Start of Supplied entries

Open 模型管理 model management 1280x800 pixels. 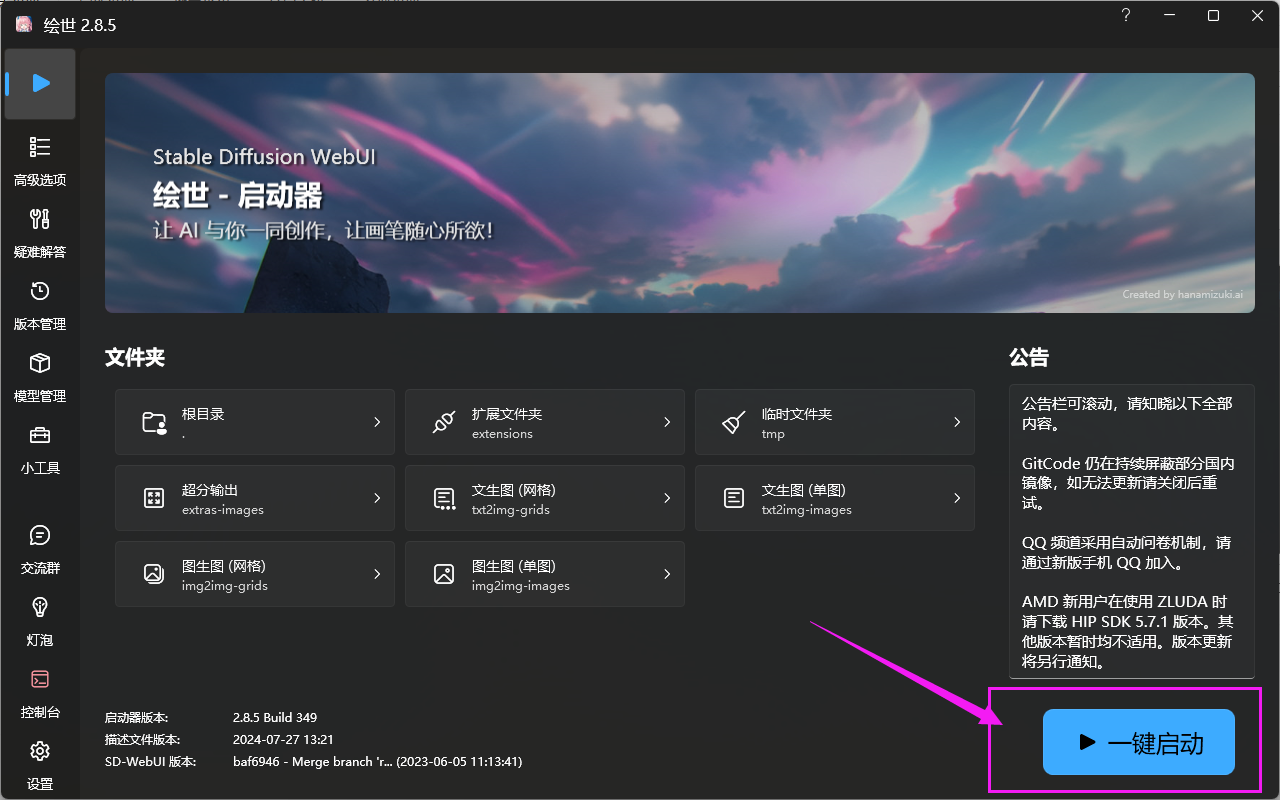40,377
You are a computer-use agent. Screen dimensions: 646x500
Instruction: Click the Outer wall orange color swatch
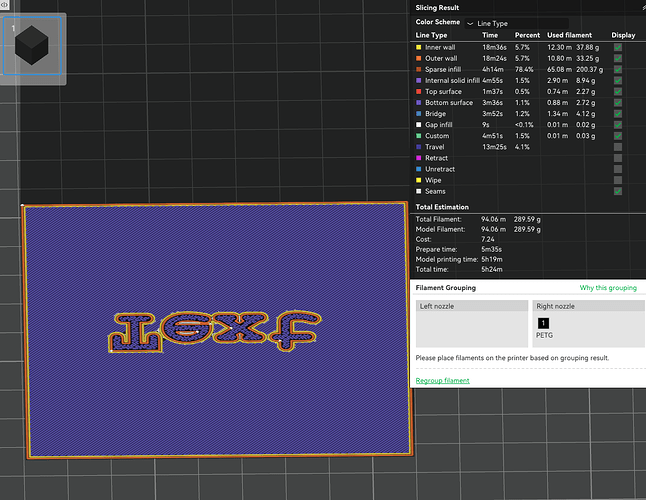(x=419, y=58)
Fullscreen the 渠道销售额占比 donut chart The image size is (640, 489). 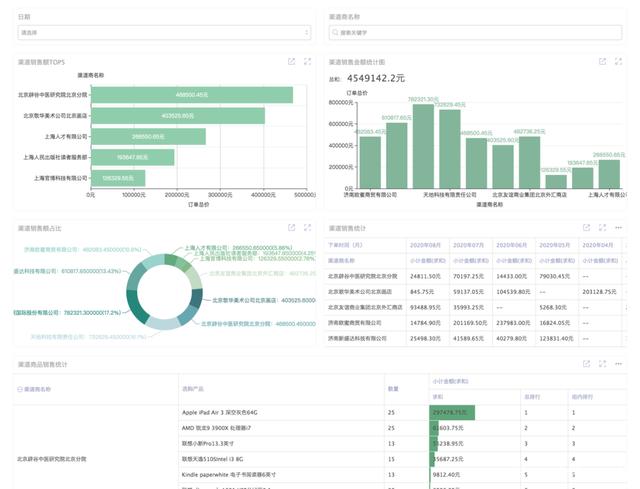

End of Supplied entries
Start of Supplied entries

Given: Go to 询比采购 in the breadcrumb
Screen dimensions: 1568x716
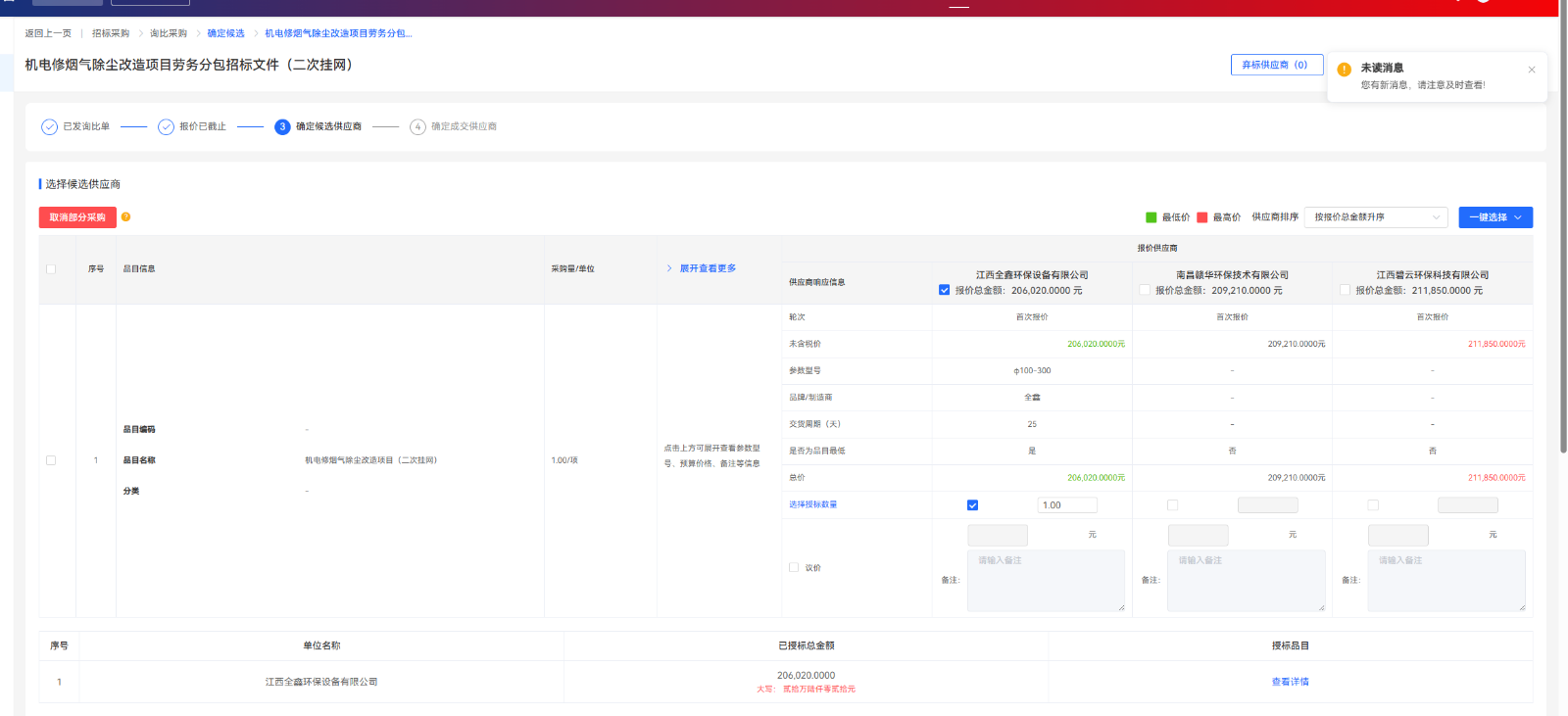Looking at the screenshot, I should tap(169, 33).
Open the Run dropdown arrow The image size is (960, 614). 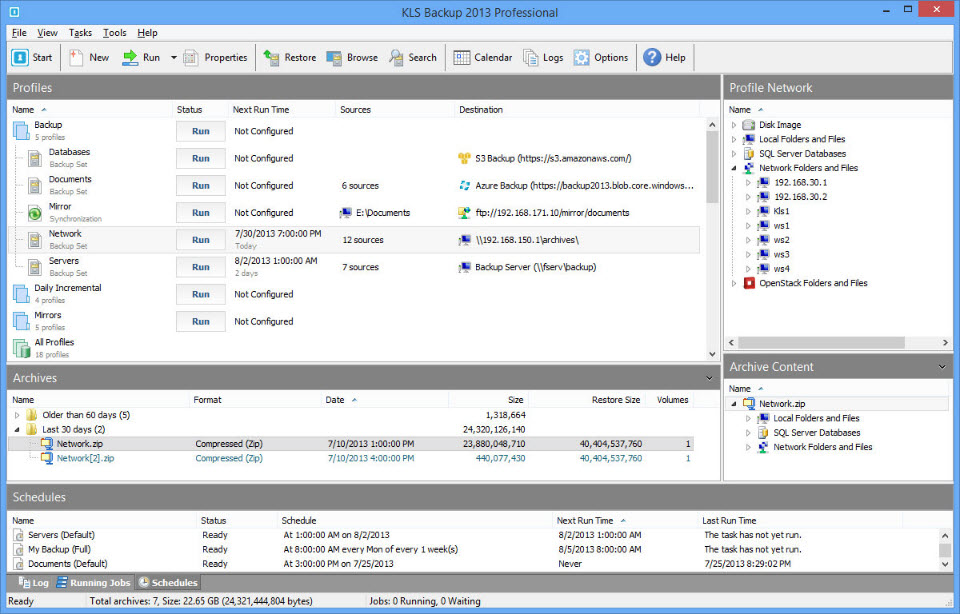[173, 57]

End of Supplied entries

Reproduce word for word the lines of the records from the one containing "You are a computer-use" through the one containing "Fullscreen the 渠道销售额占比", leaving out the pictures.

You are a computer-use agent. Screen dimensions: 646x500
Instruction: Click the Outer wall orange color swatch
(x=419, y=58)
Fullscreen the 渠道销售额占比 donut chart The image size is (640, 489). 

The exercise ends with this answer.